**Exercise**
Nothing in the records may be dropped. Retype them all exactly.

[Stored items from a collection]
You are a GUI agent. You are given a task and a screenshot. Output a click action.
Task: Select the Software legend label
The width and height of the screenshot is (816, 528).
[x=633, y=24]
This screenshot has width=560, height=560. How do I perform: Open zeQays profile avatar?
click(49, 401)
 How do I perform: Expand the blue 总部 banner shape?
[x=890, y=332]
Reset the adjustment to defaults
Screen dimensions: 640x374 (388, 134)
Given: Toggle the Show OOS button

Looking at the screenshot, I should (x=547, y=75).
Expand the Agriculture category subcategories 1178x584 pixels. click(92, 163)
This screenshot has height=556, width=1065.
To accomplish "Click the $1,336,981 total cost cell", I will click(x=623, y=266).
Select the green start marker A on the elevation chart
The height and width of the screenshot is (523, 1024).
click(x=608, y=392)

**Task response**
You are a GUI agent. You are given a task and a screenshot. Output a click action.
Task: Select the Software legend label
The width and height of the screenshot is (816, 528).
[x=633, y=24]
This screenshot has width=560, height=560. How do I perform: Open zeQays profile avatar?
click(49, 401)
 How do I perform: Expand the blue 总部 banner shape?
[x=890, y=332]
Reset the adjustment to defaults
Screen dimensions: 640x374 (388, 134)
Given: Toggle the Show OOS button

Looking at the screenshot, I should (x=547, y=75).
Expand the Agriculture category subcategories 1178x584 pixels. click(92, 163)
This screenshot has height=556, width=1065.
To accomplish "Click the $1,336,981 total cost cell", I will click(x=623, y=266).
Select the green start marker A on the elevation chart
The height and width of the screenshot is (523, 1024).
click(x=608, y=392)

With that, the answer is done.